A imagem de um turbilhão de torpedos a alvoroçar uma pequena e pacata ilha impõe a rememoração de fatos e de coisas que tiveram seu tempo num “mundo de conflitos”. Com a sua pacífica serenidade, a ilha e o seu memorioso habitante abrem uma via de acesso ao prisma arqueológico do tempo. Um tempo que está longe de nós e cujo próprio distanciamento permite-nos o acesso aos seus vestígios, aos seus lugares comuns e às hierarquias dos seus paradigmas teóricos. Um tempo que também está longe do Sr. João Vieira, hoje um senhor octogenário que, na condição de narrador das suas próprias vivências, rememora a sobrevivência da sua infância. Uma infância que faz retumbar, mesmo na superfície mais tranquila da sua ilha, os ecos da barbárie produzida pela guerra.

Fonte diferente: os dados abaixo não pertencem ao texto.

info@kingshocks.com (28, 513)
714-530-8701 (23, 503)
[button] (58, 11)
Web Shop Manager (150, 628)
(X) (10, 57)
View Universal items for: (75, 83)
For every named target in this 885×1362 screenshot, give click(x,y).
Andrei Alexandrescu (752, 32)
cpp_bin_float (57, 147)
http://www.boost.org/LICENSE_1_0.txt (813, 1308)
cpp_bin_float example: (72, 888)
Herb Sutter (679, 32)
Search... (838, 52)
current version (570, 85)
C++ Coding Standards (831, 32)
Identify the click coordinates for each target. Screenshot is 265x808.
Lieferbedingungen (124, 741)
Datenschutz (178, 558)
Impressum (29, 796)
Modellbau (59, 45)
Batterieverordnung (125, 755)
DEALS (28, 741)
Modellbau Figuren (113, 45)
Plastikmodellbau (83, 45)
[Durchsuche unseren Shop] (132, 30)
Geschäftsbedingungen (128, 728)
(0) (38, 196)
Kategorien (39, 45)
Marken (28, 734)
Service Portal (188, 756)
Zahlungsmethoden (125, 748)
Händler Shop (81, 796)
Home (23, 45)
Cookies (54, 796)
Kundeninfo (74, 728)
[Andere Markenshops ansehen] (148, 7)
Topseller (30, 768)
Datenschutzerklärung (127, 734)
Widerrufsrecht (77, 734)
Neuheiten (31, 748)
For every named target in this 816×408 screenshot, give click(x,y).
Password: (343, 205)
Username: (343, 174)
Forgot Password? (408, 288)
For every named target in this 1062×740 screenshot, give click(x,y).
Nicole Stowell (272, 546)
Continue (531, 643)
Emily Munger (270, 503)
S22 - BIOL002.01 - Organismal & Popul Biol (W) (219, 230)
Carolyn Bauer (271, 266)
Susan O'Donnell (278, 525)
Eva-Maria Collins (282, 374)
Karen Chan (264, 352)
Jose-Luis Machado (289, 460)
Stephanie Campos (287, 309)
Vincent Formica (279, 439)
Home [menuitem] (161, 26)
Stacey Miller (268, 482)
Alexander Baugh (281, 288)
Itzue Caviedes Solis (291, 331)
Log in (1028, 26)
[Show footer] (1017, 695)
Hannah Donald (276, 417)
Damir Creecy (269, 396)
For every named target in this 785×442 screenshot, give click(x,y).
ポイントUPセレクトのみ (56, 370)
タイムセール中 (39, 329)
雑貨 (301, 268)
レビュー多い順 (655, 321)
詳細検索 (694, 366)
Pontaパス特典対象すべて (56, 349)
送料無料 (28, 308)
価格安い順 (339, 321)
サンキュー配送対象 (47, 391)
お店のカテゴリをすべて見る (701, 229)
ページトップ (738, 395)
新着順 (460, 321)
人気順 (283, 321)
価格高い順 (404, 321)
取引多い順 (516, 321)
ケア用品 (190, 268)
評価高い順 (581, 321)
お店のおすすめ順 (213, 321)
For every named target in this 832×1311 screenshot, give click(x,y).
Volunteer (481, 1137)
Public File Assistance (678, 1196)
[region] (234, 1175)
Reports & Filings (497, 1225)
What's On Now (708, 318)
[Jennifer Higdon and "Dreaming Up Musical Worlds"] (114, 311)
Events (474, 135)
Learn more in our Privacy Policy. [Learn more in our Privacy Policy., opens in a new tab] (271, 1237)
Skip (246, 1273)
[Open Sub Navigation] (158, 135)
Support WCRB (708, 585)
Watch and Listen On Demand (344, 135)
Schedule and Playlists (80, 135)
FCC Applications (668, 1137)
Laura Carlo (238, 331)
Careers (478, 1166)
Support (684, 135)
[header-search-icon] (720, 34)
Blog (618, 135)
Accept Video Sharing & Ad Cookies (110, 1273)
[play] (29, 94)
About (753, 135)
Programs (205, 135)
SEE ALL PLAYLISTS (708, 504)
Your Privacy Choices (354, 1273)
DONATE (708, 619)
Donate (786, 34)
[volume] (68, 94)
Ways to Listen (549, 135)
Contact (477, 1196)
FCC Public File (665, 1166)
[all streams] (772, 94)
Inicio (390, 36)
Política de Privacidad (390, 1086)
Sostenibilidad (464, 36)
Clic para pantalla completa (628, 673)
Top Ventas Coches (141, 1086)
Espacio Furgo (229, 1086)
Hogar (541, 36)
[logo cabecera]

É a partir das memórias da infância do Sr. João Vieira que podemos detetar a ideia de harmonia projetada na onipotência da presença do mar e sedimentada em certas imagens que aparecem carregadas de força expressiva. Referindo-se às imagens do mar que condicionaram todas as fases da sua existência, o Sr. João Vieira declara:

“Fui com seis anos para a escola. Eu fugia da escola e ia para a tenda do Mestre José da Costa que era um baleeiro muito amigo do meu pai[1], um dos velhos baleeiros de longo curso. Contava aventuras dos mares do sul, nas ilhas Samoa, nas ilhas Fiji, andaram por aí na baleação.

Eu queria ser baleeiro. Eu disse: se me derem uma carta náutica, uma bússola boa e uma tabela, eu navego para qualquer parte do mundo”.

As imagens dos baleeiros e das suas épicas viagens pelo vasto mar são como um aguilhão que estimula a longevidade dos gestos e das emoções da infância. Elas reativam e apaziguam as experiências conflituosas e através delas vemos a reencenação das ações do nosso narrador. Daí compreende-se porque para ele a baleação e as demais artes náuticas devem ser vistas como o continuum da história da ilha. O medium que corresponde a possibilidade de restauração e de comunicação do tempo orgânico do mundo da experiência que é portador do ocorrido e da promessa de trazê-lo para o nosso agora.

Por fim, gostaria de relembrar, ainda que de modo muito sucinto, as palavras do filósofo francês Georges Didi-Huberman:

“a imagem tem frequentemente mais memória e mais futuro do que o ente que a olha” (2017, p.10).

[1] Convém observar que o pai do Sr. João Vieira foi baleeiro. Chamava-se João Gomes Vieira e pertenceu à geração que impulsionou a economia da ilha através da baleação.

 

Bibliografia Consultada

VIEIRA, João Gomes. O Homem e o Mar – Embarcações dos Açores. Lisboa, Edição de Autor, Intermezzo-Audiovisuais, Lda., 2002.

VIEIRA, João Gomes. O homem e o mar : artistas portugueses do marfim e do osso dos cetáceos: Açores e Madeira – vidas e obras. Lisboa: Intermezzo-Audiovisuais, 2003.

VIEIRA, João Gomes. O homem e o mar : os açorianos e a pesca longínqua nos bancos da Terra Nova e Gronelândia. Lisboa: Intermezzo-Audiovisuais, 2004.

VIEIRA, João Gomes. O Homem e o mar : os açorianos e as pescas : 500 anos de memória. Lisboa : Intermezzo, 2006.

VIEIRA, João Gomes. Família Dabney 1804-1892 : memória de um legado. Açores: [s.n., 2005.

VIEIRA, João Gomes. O Homem e o mar: portos e marinas do arquipélago dos Açores : passado, presente e futuro.  fot. Afonso R. Duarte… [et al.]  trad. Murray Todd. Lisboa: Medialand, 2008.